The first major contribution by Chinese Americans in the United States was the building of the transcontinental railroads – the Central and Pacific Railroads linking east and west, resulting in economic development, commerce, passenger travel and tourism. But full recognition of the role of the pioneering Chinese railroad workers has been a slow process. The May 2014 induction of Chinese Railroad Workers in the Department of Labor’s Hall of Honor was a significant but long overdue step toward recognition of their accomplishments, which entailed hard labor and skilled work, with corresponding high risk of life.
Launched in 2012, Stanford University’s Chinese Railroad Workers in North America Project constitutes a comprehensive research and collection effort to detail who the workers were, how they lived and how their experiences changed their lives. The project involves an interdisciplinary, transnational effort that will result in an online multilingual digital archive.

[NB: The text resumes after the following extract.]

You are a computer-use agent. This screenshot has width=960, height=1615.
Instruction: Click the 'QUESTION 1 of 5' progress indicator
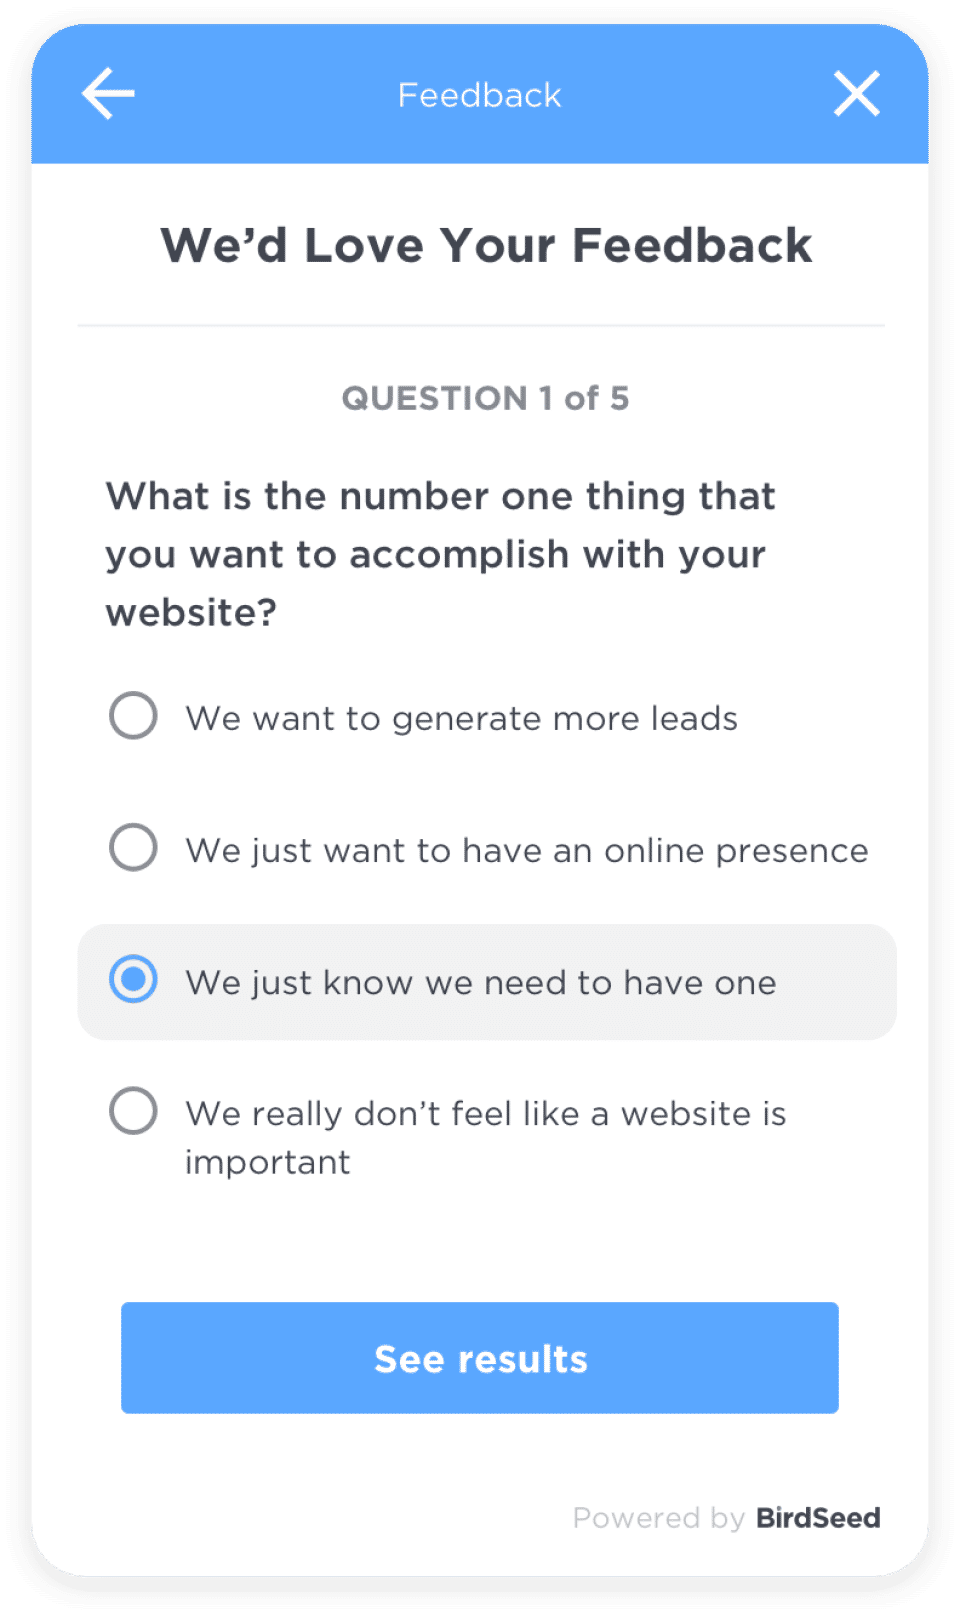(485, 398)
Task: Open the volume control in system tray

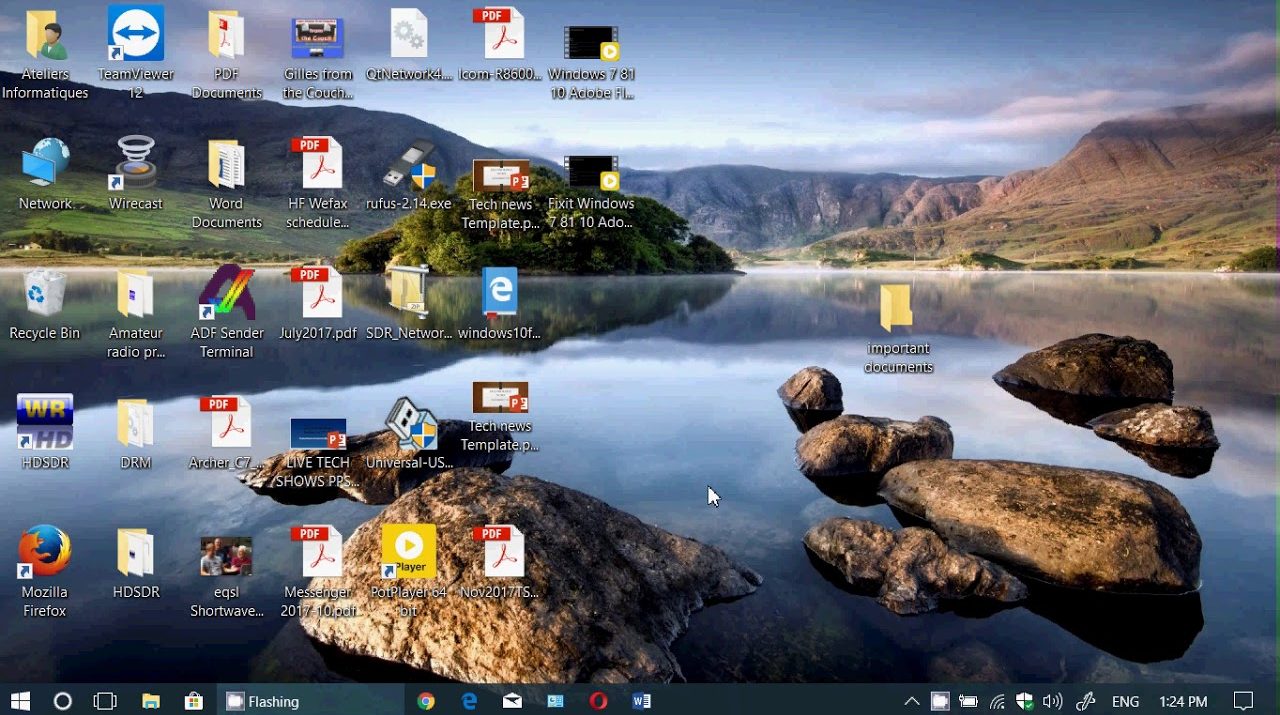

Upon the submission of input to the Stanford project by one of the authors, a serendipity finding surfaced – there were two other descendants who served in World War II in China in the 14th Air Force (Flying Tigers) under the legendary General Claire L. Chennault. All three served as officers; two in the U.S. Army Air Corps and one in the Chinese Air Force. Two were pilots: one a Hump pilot in the U.S. Army Air Corps, one a P-40 and P-51 fighter pilot in the Chinese Air Force.